→ **Aim**:
Starting with the line that contains "At what coordinates" and going on through the last of the items below, give those lines as a numbered list with blank lines skipped. Leave the pictures out of your answer.

***** Records for this exercise *****

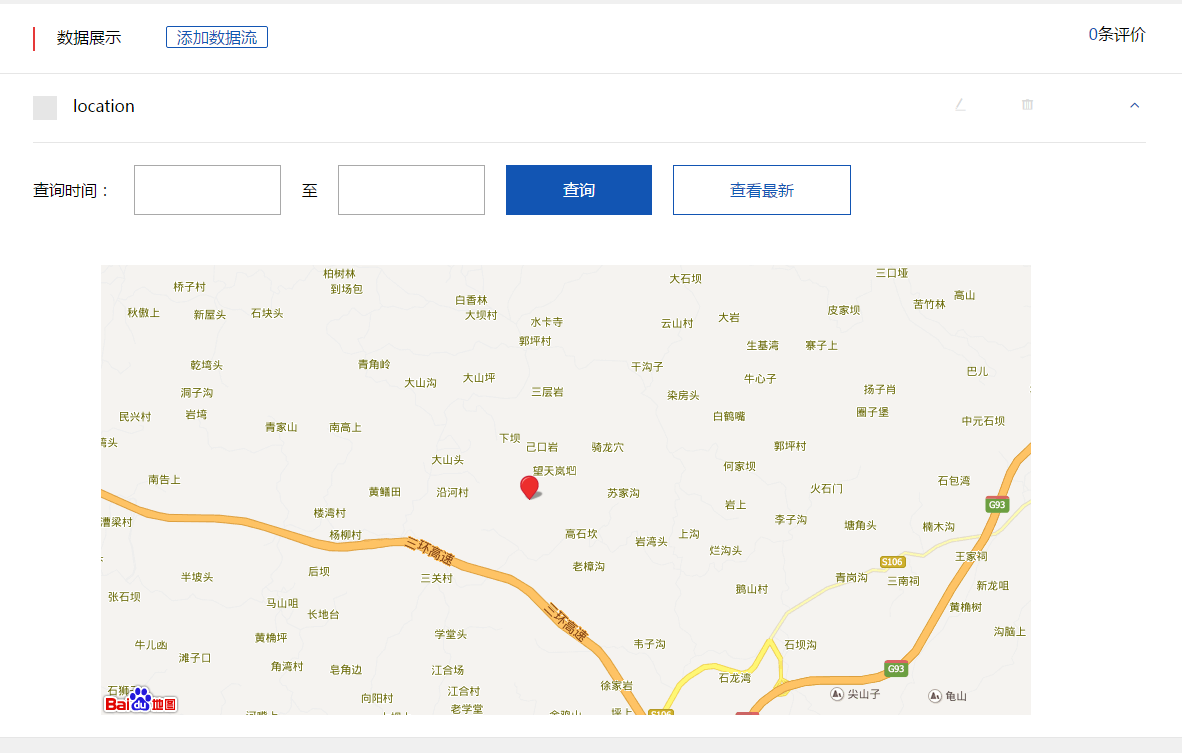
Task: Click the 查看最新 button
Action: click(761, 190)
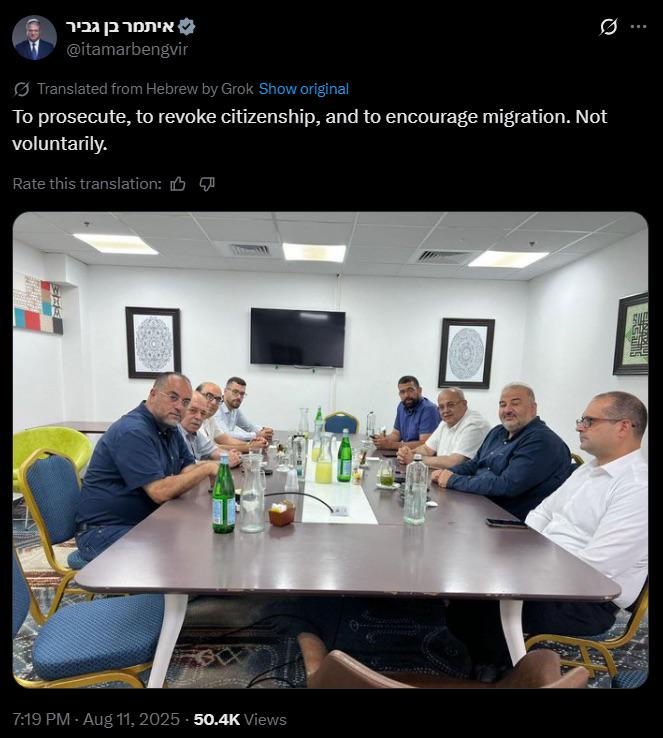Click the TV screen in the photo
Screen dimensions: 663x738
tap(297, 337)
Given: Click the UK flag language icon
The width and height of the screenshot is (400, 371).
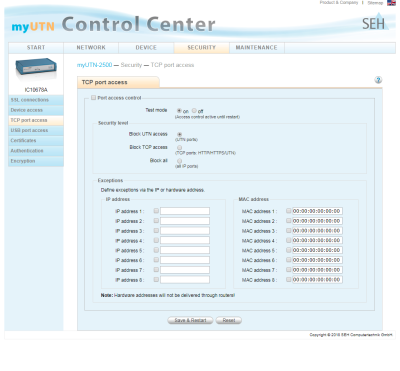Looking at the screenshot, I should (x=391, y=3).
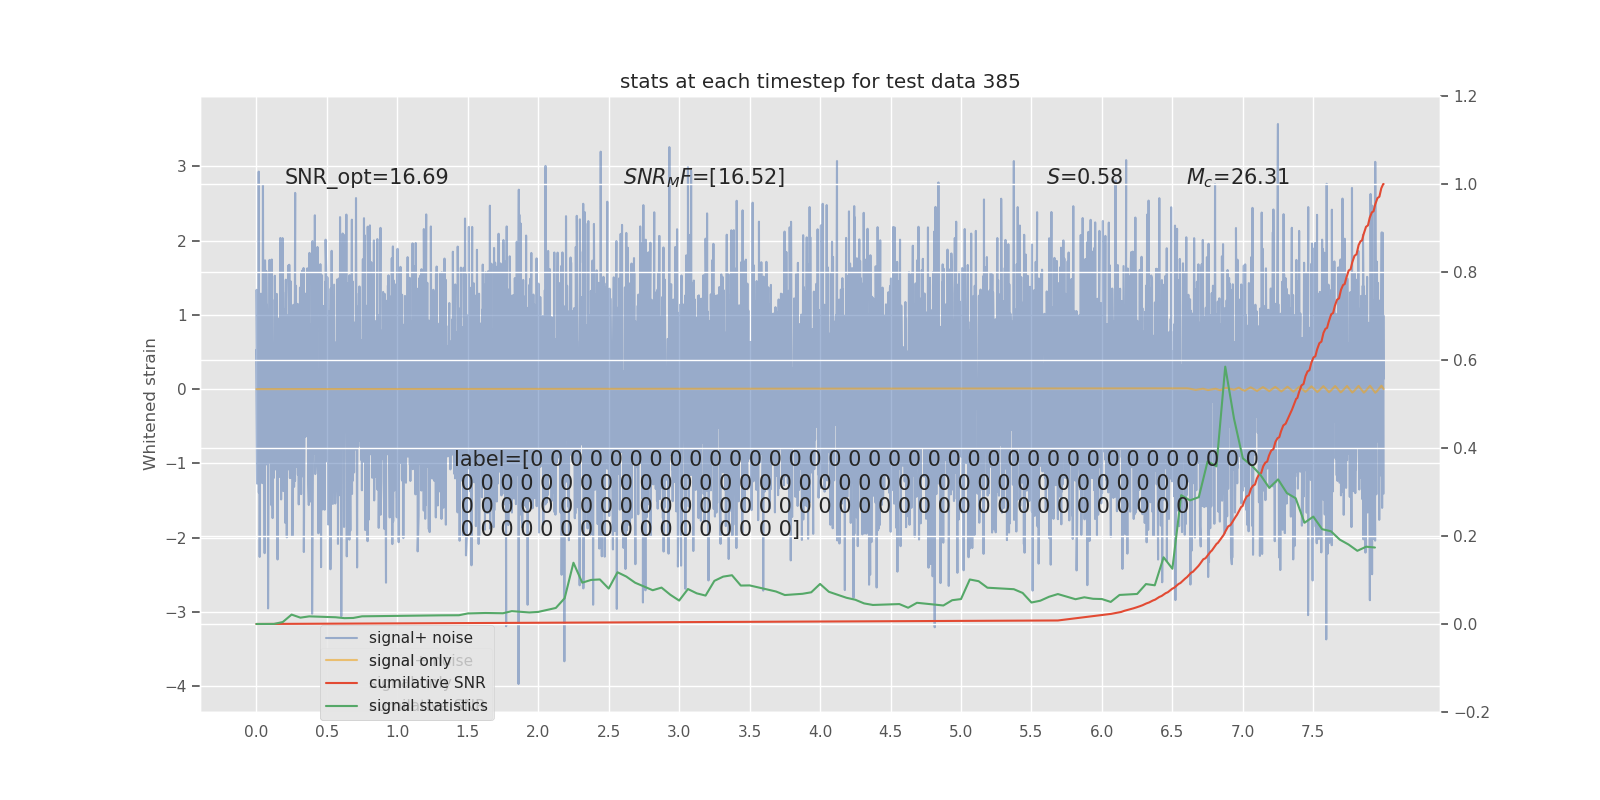This screenshot has height=800, width=1600.
Task: Click the label=[0 0 0 ...] text block
Action: 857,494
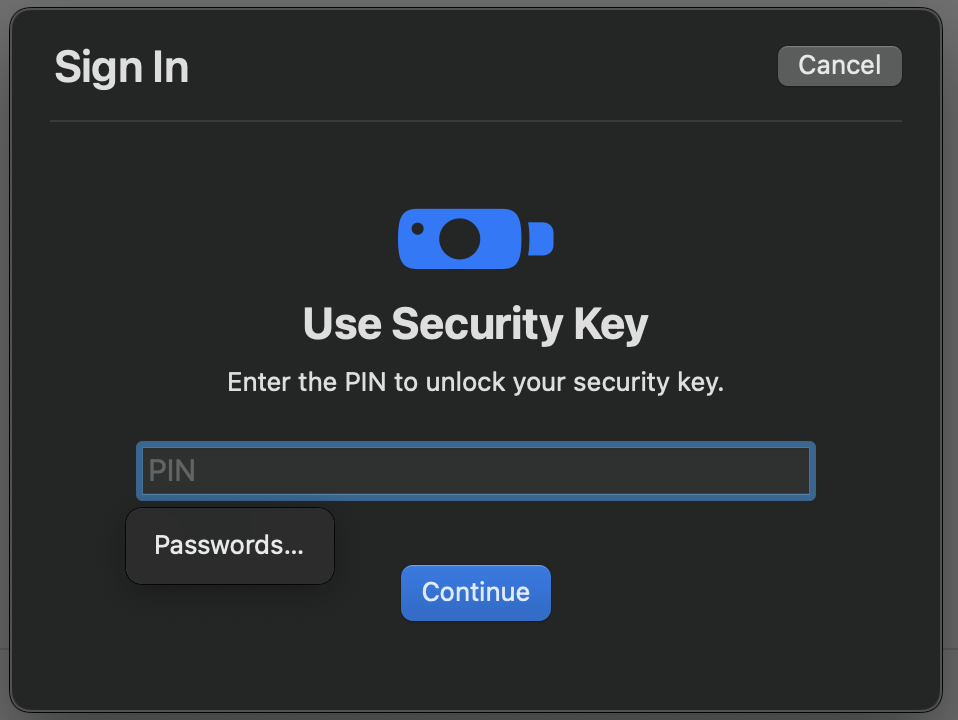Click the divider line below Sign In
Image resolution: width=958 pixels, height=720 pixels.
pos(475,121)
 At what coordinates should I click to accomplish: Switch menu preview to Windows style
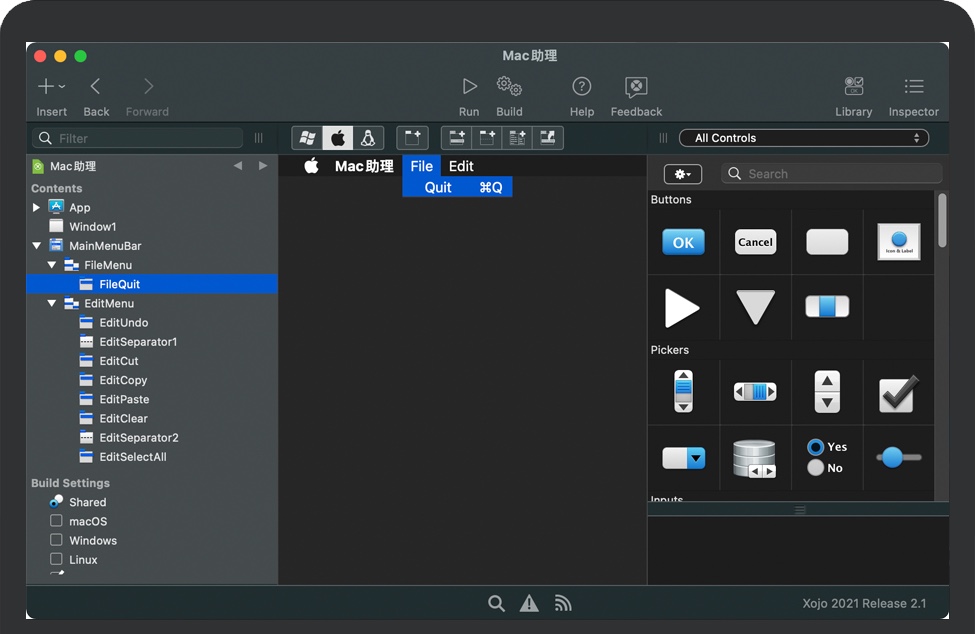point(308,138)
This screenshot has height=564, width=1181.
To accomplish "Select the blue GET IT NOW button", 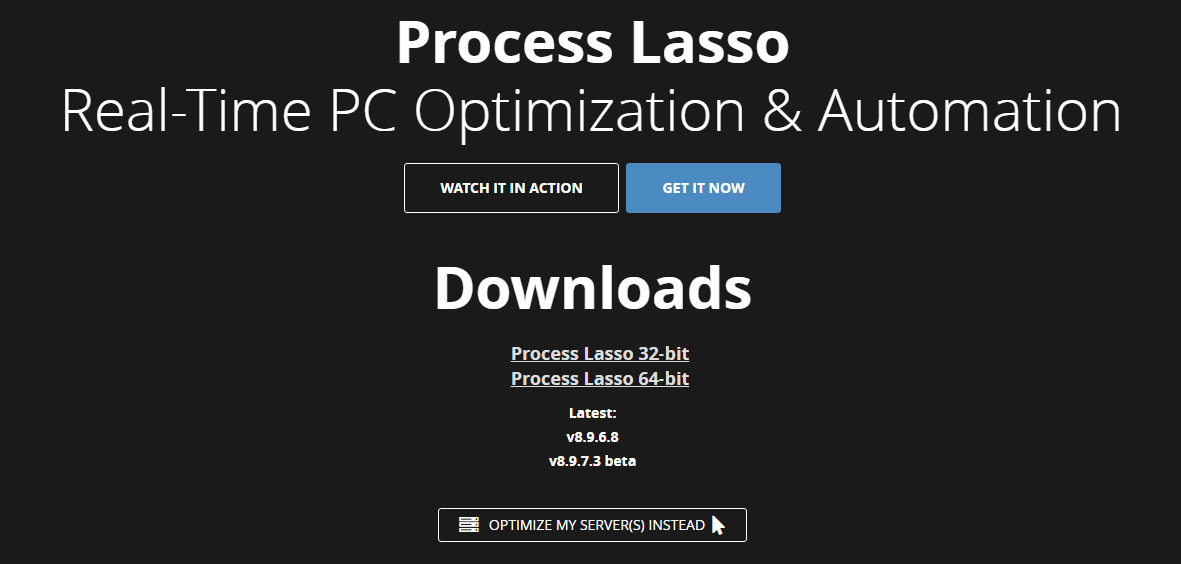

*****

→ **Full answer**:
1.  At what coordinates should I click to accomplish: Switch menu preview to Windows style
2. point(308,138)
3. This screenshot has height=564, width=1181.
4. To accomplish "Select the blue GET IT NOW button", 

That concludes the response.